┌────────

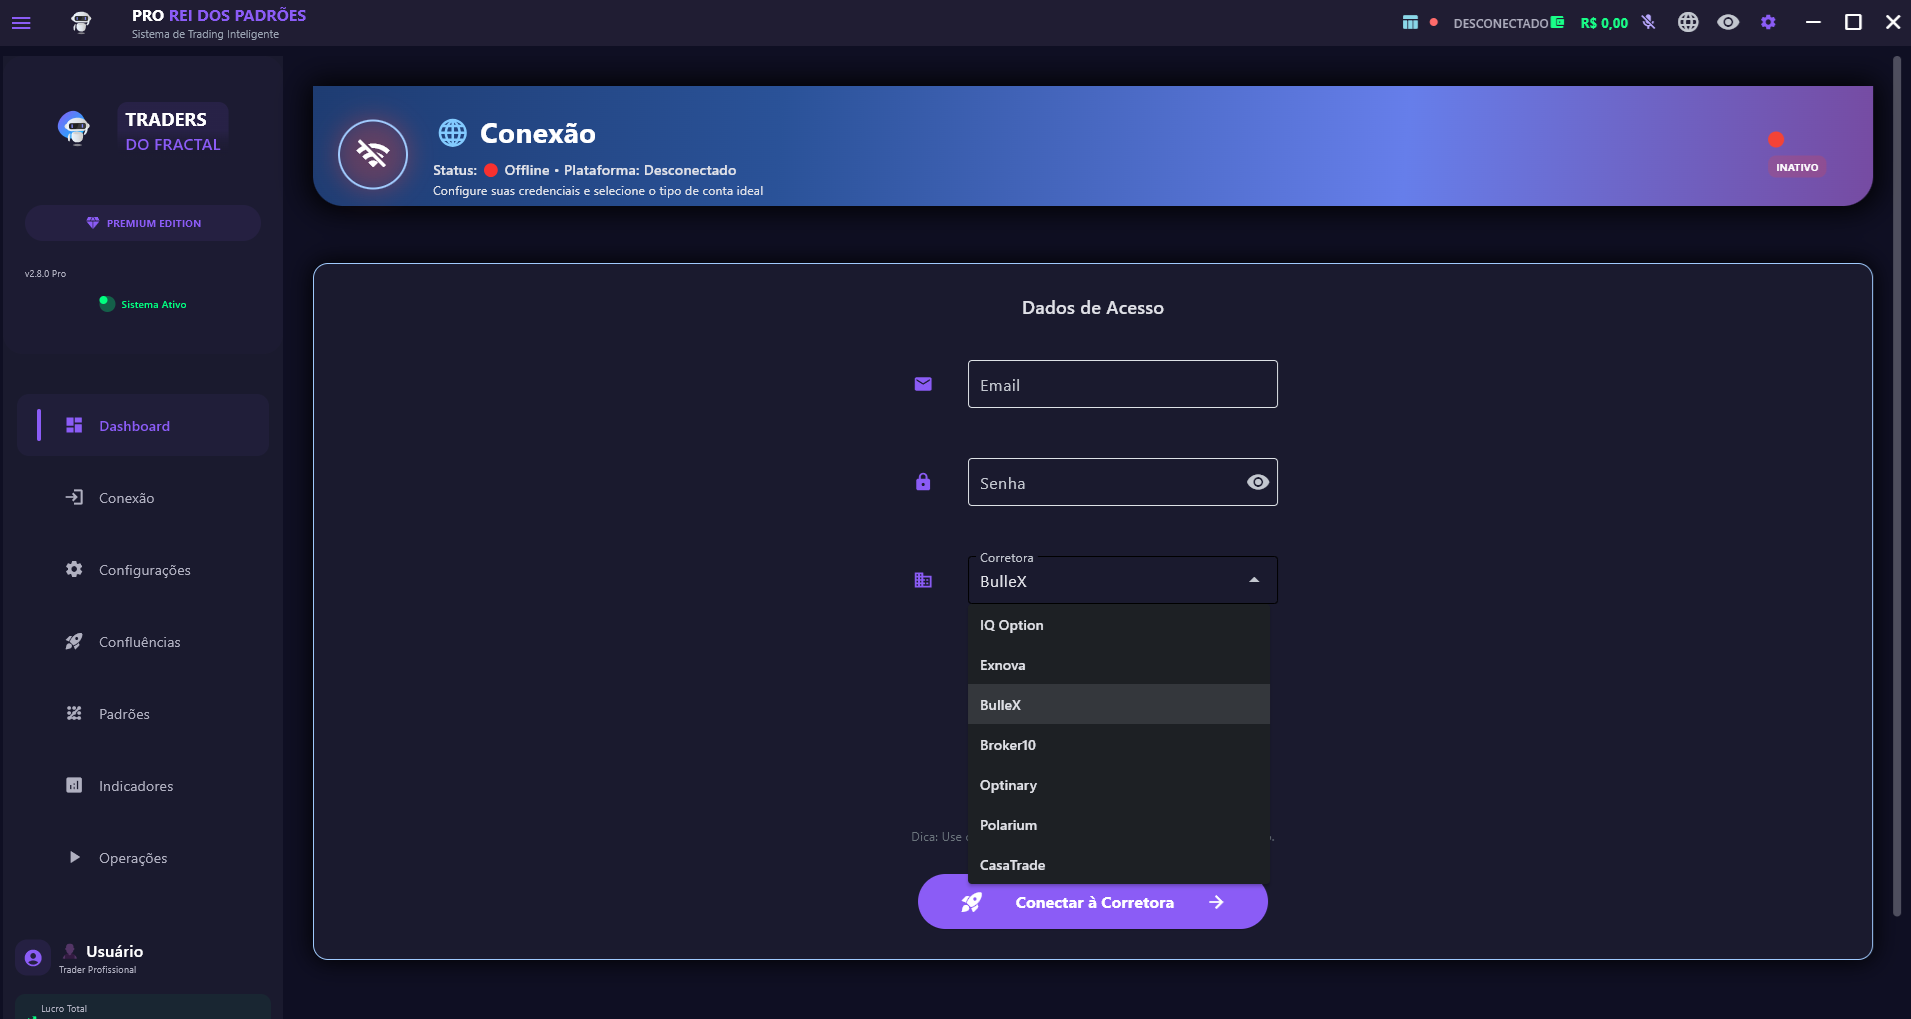Click the Email input field
This screenshot has height=1019, width=1911.
(1122, 385)
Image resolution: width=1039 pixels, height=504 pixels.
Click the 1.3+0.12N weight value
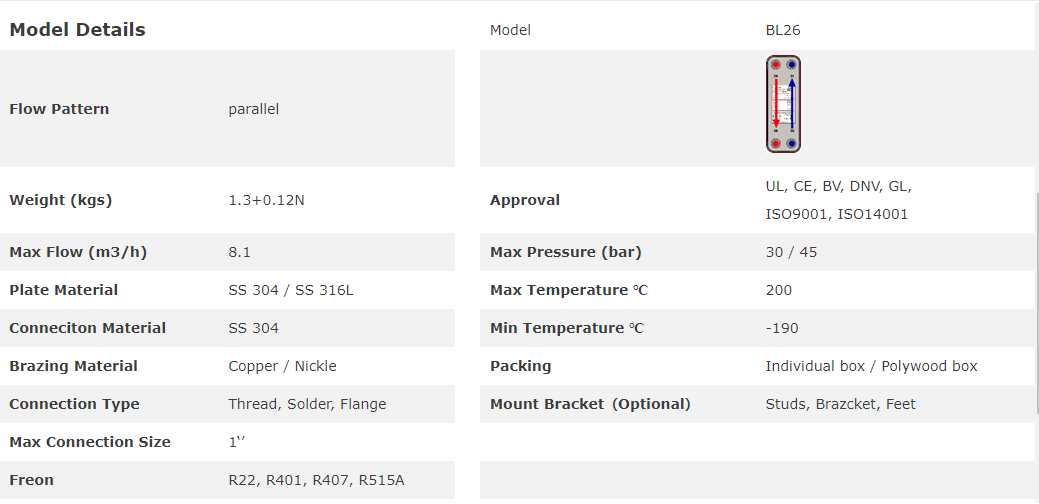click(266, 200)
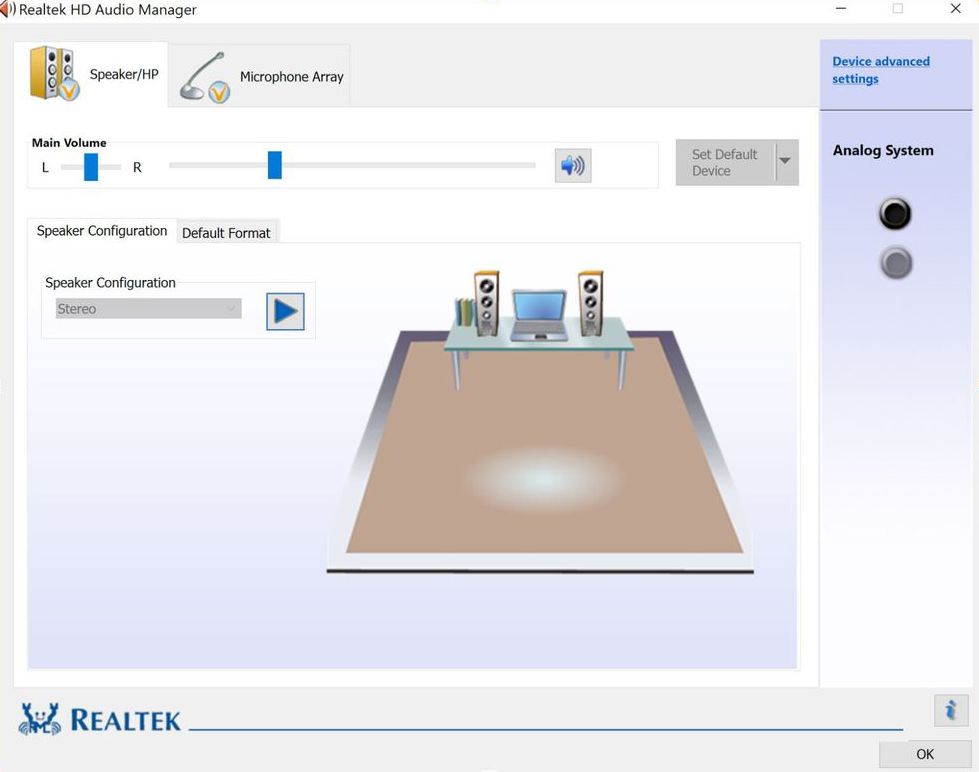This screenshot has height=772, width=979.
Task: Switch to Speaker Configuration sub-tab
Action: 102,231
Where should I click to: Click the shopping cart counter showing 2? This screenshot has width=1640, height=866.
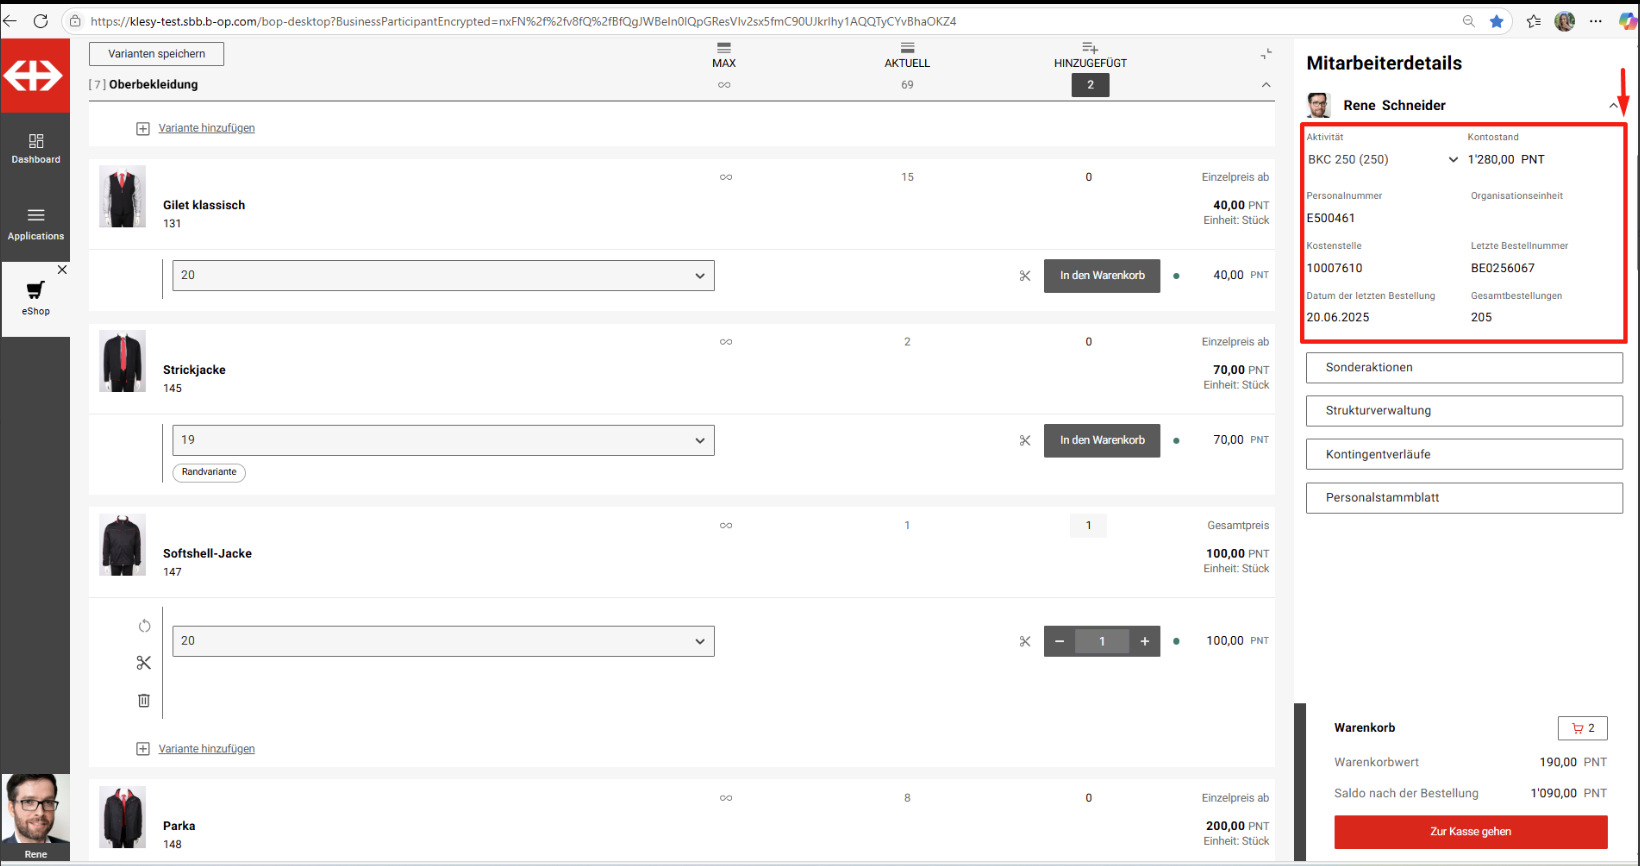pyautogui.click(x=1582, y=728)
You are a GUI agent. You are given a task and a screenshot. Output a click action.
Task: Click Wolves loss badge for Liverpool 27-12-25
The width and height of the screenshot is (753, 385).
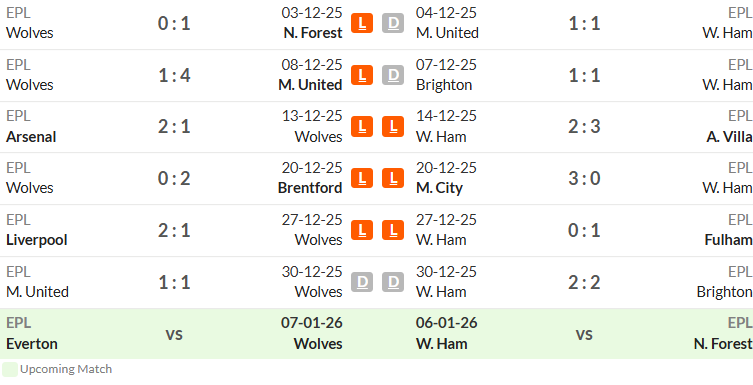(x=362, y=230)
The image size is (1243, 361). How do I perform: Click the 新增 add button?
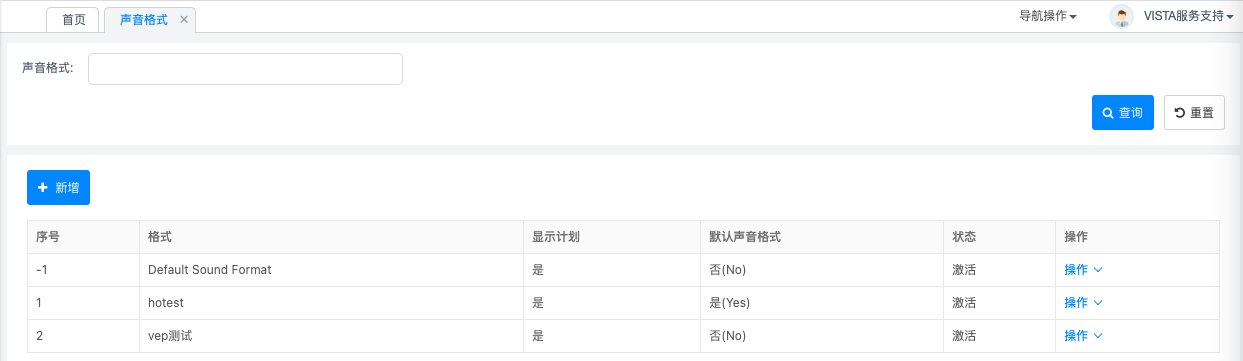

└────────

WORK TO COMPLETE: In the records above, find the line containing "Image resolution: width=1039" and restate it and every line after it word for word, all pictures excluded.

RESULT OF THIS EXERCISE:
Image resolution: width=1039 pixels, height=504 pixels.
Click the 1.3+0.12N weight value
click(266, 200)
This screenshot has height=772, width=979.
Task: Switch to Speaker Configuration sub-tab
Action: 102,231
Where should I click to: Click the shopping cart counter showing 2? This screenshot has width=1640, height=866.
pyautogui.click(x=1582, y=728)
You are a GUI agent. You are given a task and a screenshot. Output a click action.
Task: Click Wolves loss badge for Liverpool 27-12-25
The width and height of the screenshot is (753, 385).
(x=362, y=230)
The image size is (1243, 361). How do I perform: Click the 新增 add button?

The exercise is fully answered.